You're attacking the wrong people. If there was a REAL candidate with a genuine agenda for change, the young (and others) will return in numbers. Until then, enjoy the extra room on the bandwagon.
Records set in turnout in 2008 (only behind 1972's turnout when the voting age was dropped to 18). If every election turnout is explained purely by what happened in previous ones, then you can get away with your "they never..." quip.
However, it is clearly fallacious to imply that everything is cyclical because 2008 proves it wrong. The young came out in droves in 2008 because they saw a leader they could believe in. If they still believed, 2010 wouldn't have dropped to lower than 2006.
The Easter Bunny isn't real, either. It's really OK to accept facts that you don't want to believe in.
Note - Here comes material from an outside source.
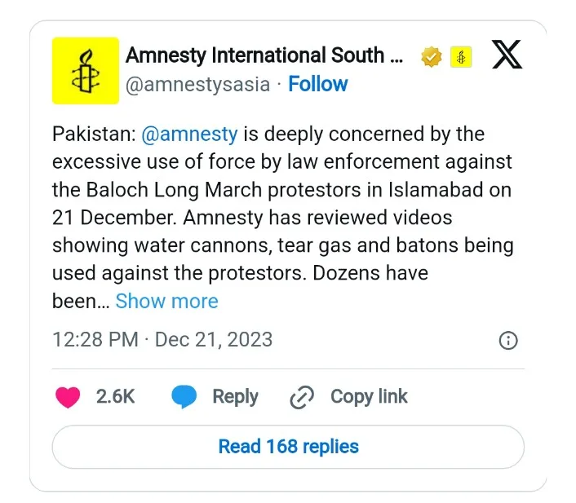Click the chain link icon
Screen dimensions: 576x503
tap(302, 397)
"Cumulatively, these questions lead to a disturbing inference. The Milbanks and Penns of the world invest the time to spin these fables because they think that senior members of the administration hate liberals so badly, and are so desperate for compliments, that they will fall for praise from people that hate them and want them to fail. They hope that the administration will take their advice and destroy itself and the Democratic Party by adopting policies that harm the nation (by making already record income inequality even worse) and require Obama to betray his campaign promises. It’s hard to conceive of a nastier insult to the administration – they’re convinced that Obama and his senior staff are uniformly incompetent."
Liberals spent a lot of capital collecting a pound of flesh from the president, capital that would have been better spent trying to unplug the rank and file Republican from the most sophisticated group think matrix that is Fox News and talk radio whic programs them to allow their leaders to shamelessly stump progress completely against their own interest.
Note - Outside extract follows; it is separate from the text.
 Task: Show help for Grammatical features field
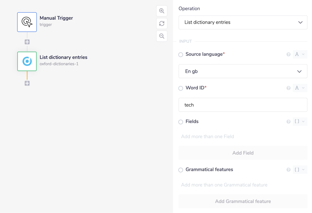289,170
I totally agree we cannot be like the Tea Party who is so bent on ideological purity that they can care less about governing. They allow their leaders to cast unconscionable votes just to defeat Obama, and that's exactly what liberals did by demanding he defeat Republicans even if it meant hurting the unemployed.
Obama and the Democrats could have won most, if not all of these fights. They have had common sense and the majority of Americans on their side. I have considered myself an Obama supporter, even defending his compromises throughout the health care legislation saga, yet when I ask myself what risks he has taken politically to advance his agenda, I come up empty. The fact is, Obama has shown himself to be so incredibly risk-averse and afraid to offend that the credibility of his core principles and positions has eroded.
At this point, I give more credit to Pelosi and other members of Congress who more strongly advanced the Democratic agenda.